Así me gusta este lugar, con los ancianos jubilados sentados en las plazas dando de comer aquellos alados animales. Con los perros ladrando a los ciclistas luego de haber dormido siesta tirados en la sombra.

Con aquella dueña de casa que aprovecha de barrer la calle junto a sus vecinas, comentando las últimas intimas noticias de aquella señora que vive a más cuadras y que quizás no les agrada tanto.

Con los niños que vienen de la escuela, caminando por la orilla de la calle, con la mochila puesta, y la casaca amarrada a ella a medio arrastrar por el pavimento. Sus zapatos sucios, llenos de tierra, evidenciando la “pichanga” que jugaron en la cancha del colegio.

Se huele desde la plaza el aroma a pan que sale de la panadería por la tardes. Marraquetas calientes y crujientes listas para ponerles mantequilla y acompañar el té.

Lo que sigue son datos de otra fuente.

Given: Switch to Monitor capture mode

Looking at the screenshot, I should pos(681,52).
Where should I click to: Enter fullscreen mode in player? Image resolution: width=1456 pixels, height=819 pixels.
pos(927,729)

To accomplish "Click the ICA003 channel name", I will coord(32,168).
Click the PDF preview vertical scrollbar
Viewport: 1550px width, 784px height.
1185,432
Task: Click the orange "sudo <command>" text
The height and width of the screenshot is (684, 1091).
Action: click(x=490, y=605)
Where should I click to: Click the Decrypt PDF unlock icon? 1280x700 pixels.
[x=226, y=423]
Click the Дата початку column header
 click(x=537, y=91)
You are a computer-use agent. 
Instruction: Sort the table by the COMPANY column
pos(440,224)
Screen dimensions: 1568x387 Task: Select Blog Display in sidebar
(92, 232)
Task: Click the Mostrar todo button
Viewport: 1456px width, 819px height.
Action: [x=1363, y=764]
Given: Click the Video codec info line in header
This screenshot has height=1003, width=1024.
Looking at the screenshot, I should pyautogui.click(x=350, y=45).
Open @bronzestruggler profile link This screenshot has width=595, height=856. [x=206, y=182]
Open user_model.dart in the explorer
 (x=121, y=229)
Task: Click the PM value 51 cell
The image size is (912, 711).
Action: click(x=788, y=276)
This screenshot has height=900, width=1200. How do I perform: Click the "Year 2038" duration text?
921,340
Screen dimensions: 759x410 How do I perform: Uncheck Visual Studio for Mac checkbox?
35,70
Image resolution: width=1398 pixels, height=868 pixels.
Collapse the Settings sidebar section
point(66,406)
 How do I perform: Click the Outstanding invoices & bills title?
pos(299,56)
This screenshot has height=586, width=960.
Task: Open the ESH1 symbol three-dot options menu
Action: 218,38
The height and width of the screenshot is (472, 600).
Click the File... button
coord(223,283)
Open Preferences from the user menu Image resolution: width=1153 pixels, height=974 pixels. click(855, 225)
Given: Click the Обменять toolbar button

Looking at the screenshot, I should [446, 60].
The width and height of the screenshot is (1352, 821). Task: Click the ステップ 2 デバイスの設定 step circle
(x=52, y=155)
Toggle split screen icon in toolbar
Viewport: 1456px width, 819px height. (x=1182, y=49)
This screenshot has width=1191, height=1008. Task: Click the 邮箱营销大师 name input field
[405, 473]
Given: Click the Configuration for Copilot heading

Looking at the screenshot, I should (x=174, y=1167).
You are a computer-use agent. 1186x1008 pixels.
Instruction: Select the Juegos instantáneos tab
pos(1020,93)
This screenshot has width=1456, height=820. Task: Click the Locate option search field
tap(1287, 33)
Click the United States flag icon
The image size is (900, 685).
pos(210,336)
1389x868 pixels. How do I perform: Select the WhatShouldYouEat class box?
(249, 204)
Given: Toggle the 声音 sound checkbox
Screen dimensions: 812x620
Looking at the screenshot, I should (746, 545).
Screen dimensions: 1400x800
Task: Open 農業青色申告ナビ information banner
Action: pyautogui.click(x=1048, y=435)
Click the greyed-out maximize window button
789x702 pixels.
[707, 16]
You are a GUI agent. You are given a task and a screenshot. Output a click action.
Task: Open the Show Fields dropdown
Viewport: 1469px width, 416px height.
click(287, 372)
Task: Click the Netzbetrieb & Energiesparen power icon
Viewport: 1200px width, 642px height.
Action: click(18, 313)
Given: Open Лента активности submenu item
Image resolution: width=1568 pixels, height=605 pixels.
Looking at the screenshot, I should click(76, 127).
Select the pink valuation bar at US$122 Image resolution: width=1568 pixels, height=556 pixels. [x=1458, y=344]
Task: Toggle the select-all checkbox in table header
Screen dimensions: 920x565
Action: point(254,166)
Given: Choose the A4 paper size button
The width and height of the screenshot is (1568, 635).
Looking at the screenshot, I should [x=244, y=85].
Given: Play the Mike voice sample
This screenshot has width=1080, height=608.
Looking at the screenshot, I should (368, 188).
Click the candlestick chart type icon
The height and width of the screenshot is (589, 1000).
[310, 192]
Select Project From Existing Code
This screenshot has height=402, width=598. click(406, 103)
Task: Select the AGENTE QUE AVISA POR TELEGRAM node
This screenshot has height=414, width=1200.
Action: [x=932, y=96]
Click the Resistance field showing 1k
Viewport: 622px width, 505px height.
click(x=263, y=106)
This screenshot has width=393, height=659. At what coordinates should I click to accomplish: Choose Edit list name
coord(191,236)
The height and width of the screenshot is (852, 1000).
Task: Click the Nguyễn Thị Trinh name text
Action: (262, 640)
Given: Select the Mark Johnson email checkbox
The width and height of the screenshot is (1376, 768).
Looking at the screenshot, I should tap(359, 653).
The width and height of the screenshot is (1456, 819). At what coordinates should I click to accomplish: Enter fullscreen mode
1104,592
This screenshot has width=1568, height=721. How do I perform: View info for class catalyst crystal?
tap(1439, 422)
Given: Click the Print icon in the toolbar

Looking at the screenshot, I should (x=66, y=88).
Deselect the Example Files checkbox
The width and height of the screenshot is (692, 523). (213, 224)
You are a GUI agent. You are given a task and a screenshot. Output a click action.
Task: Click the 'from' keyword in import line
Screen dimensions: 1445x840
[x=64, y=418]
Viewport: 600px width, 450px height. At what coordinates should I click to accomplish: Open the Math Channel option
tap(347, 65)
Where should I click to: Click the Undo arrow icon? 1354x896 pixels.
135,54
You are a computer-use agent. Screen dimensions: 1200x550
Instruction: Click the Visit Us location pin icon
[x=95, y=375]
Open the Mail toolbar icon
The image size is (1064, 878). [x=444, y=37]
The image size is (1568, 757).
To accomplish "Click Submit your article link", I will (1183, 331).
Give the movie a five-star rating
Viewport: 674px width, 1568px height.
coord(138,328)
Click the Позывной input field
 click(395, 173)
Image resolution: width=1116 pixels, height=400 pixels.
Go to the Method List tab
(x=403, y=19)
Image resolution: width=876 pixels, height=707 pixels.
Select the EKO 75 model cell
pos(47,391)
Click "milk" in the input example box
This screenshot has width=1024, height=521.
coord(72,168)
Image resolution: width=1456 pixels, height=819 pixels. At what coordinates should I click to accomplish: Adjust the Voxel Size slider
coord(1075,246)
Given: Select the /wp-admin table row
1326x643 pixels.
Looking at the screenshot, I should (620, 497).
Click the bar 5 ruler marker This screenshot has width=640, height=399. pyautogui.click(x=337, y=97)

Se escuchan los gritos y llanterías de aquellos menores de cuatro años, que aún no van al jardín y que acompañan a mamá al pan solo para pedir su golosina diaria. Y que al no ser consentidos revientan en gritos, tirándose y pataleando en el suelo.

Cuanto adoro este lugar, cuando llega el otoño y las hojas de los arboles caen en la vereda como alfombre sonora. Alertando del paso de algún transeúnte.

Y luego el invierno, con aquella lluvia que empapa cuanto se le cruza por delante. Dibujando pozas en la acera especiales para darse cuenta que tan niños seguimos siendo. Llevándose consigo los recuerdos de un ayer y limpiando el camino para un mañana.